Die Diplomatin
8. April 2010Rauch lag über dem Regierungsviertel in Bischkek, bis tief in die Nacht waren noch Schüsse zu hören, da machte bereits die Meldung die Runde, der Präsident sei geflohen und die Aufständischen hätten eine neue Regierung gebildet. Kurz darauf trat eine resolute kleine Frau vor die Kameras und verkündete: Eine Übergangsregierung habe die Kontrolle über die Sicherheitsorgane übernommen.
Eine Frau an der Spitze
Es ist das erste Mal, dass eine Frau die Geschicke in einer der zentralasiatischen Republiken leitet. In den letzten Monaten hat sich Rosa Otunbajewa zur wichtigsten Figur der kirgisischen Opposition entwickelt. Als Chefin der Übergangsregierung muss sie nun die Lage in Kirgisistan beruhigen. Die Kirgisistan-Expertin Beate Eschment glaubt, dass Otunbajewa sowohl in Kirgisistan und auch im Ausland hohes Ansehen genießt. "Aber sie ist eine Frau, was in ganz Zentralasien nicht gerade für eine Führungsposition qualifiziert. Und sie alleine wird sicherlich nichts bewegen können."
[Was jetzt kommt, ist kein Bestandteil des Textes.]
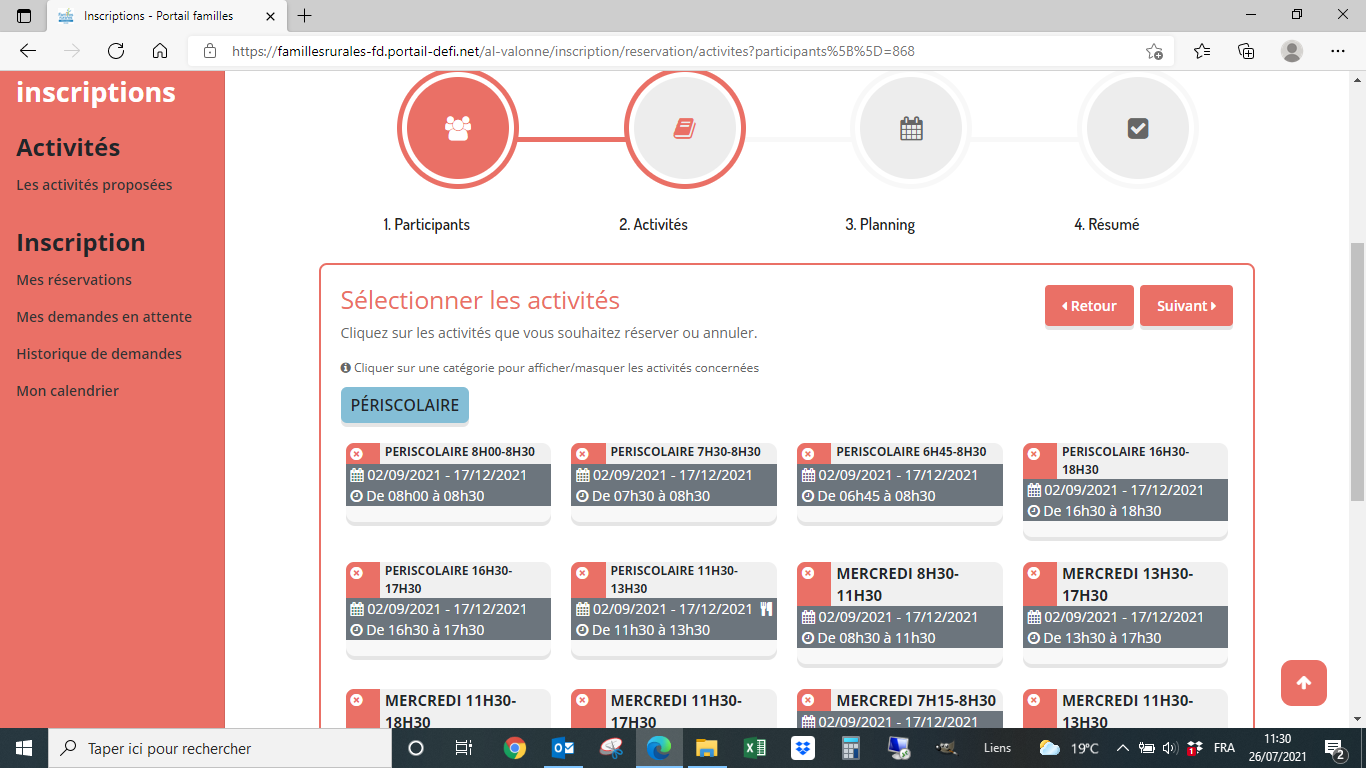This screenshot has height=768, width=1366.
Task: Open Mes réservations in the sidebar
Action: click(74, 280)
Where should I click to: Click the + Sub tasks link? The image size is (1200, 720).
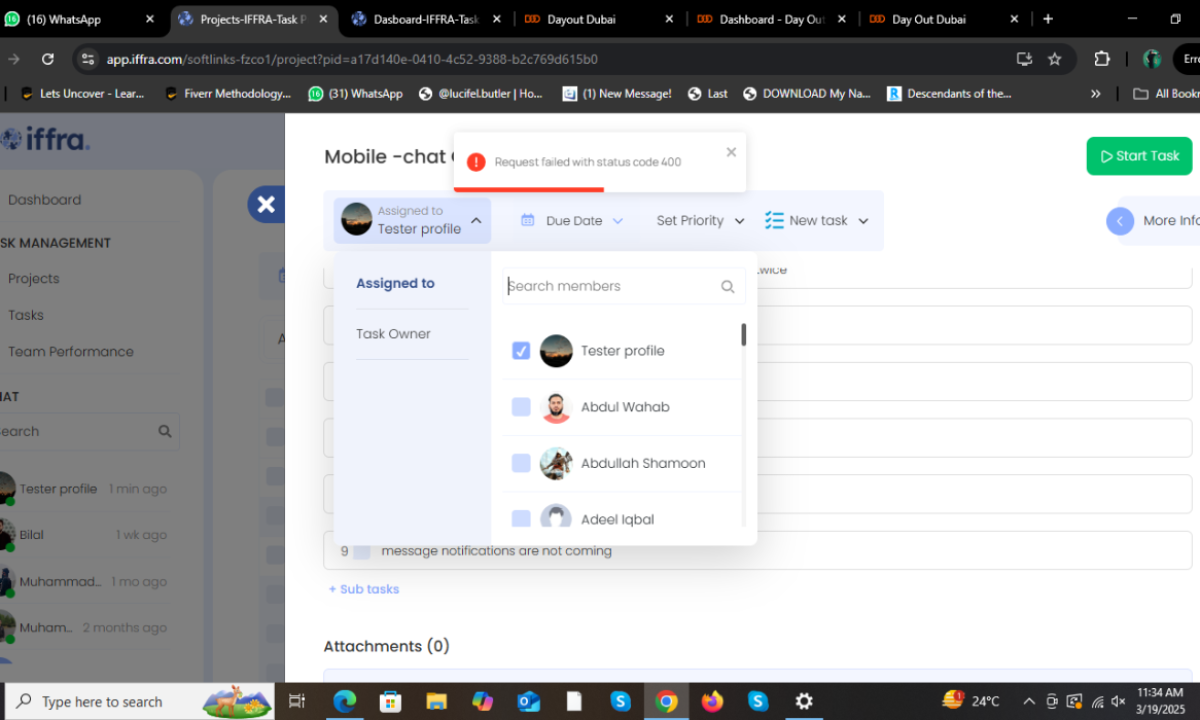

Wie viele Politiker Zentralasiens entstammt Otunbajewa der kommunistischen Nomenklatur des Landes. Sie wurde 1950 im südkirgisischen Osch geboren und studierte in Moskau Philosophie. In den achtziger Jahren stieg sie zunächst in der kirgisischen Kommunistischen Partei auf, bevor sie Botschafterin der Sowjetunion bei der UNESCO in Paris wurde. Nach der Unabhängigkeit Kirgisistans übernahm sie den Posten der Botschafterin in den USA, später diente sie als Außenministerin unter dem ersten Präsidenten des unabhängigen Kirgisistan, Askar Akajew. Sie blieb nur drei Jahre. Dann ging sie erneut als Diplomatin ins Ausland. 2005 gehörte sie zu den führenden Köpfen der so genannten "Tulpenrevolution", die Akajew aus dem Amt vertrieb. "Mein Volk hat bewiesen, dass es vom Geist her demokratisch ist", sagte sie damals. "Wir haben bewiesen, dass Demokratie ein universeller Wert ist, der hier in Asien die gleiche Bedeutung hat wie in Europa."
Geschickte Vermittlerin ins Ausland
Kurz darauf wurde sie wieder zur Außenministerin. Weder sie noch die demokratischen Werte hatten in der neuen Regierung lange bestand. Sobald der neue Präsident Bakijew seine Macht gefestigt hatte, fand sie sich erneut in der Opposition wieder. Nun gehört sie zum zweiten Mal zu den Anführern eines Volksaufstands. Vor wenigen Wochen noch nannte sie Bakijew ein "Monster". Gespräche mit dem Präsidenten lehnte sie ab. Gleichzeitig verhielt sich die Diplomatin nach außen geschickt. Sowohl die USA als auch Russland unterhalten Stützpunkte in Kirgisistan. Den USA sagte sie zu, im Falle eines Machtwechsels nicht auf eine schnelle Schließung der Airbase zu drängen. Russland aber bezeichnete sie als bevorzugten strategischen Partner. Moskau, das zuletzt auf Distanz zu Bakijew gegangen war, sagte der neuen Regierung dann auch schnell seine Unterstützung zu.
Den Kirgisen versprach Otunbajewa am Donnerstag eine echte Kehrtwende. "Die Menschen sind aufgestanden gegen die Repression, gegen die Diktatur und die Clanwirtschaft", erklärte sie. Eine Situation wie 2005, als Bakijew "kaum an der Macht, die Interessen des Volkes verraten und mit den Füßen getreten“ habe werde es nicht noch einmal geben. "Wir werden dieses Ausplündern des Landes nicht fortsetzen. Daran arbeiten wir Tag und Nacht."
Leere Versprechungen?
Die Kirgisen kennen diese Ankündigungen. Zweimal haben sie sie bereits gehört, wahr gemacht hat sie bisher noch niemand. Und auch die Oppositionsparteien genießen in der Bevölkerung kein besonders hohes Ansehen. Ob die Hoffnungsträgerin Otunbajewa ihre Versprechen halten kann, wird auch davon abhängen, ob sie ihre Mitstreiter überzeugen kann.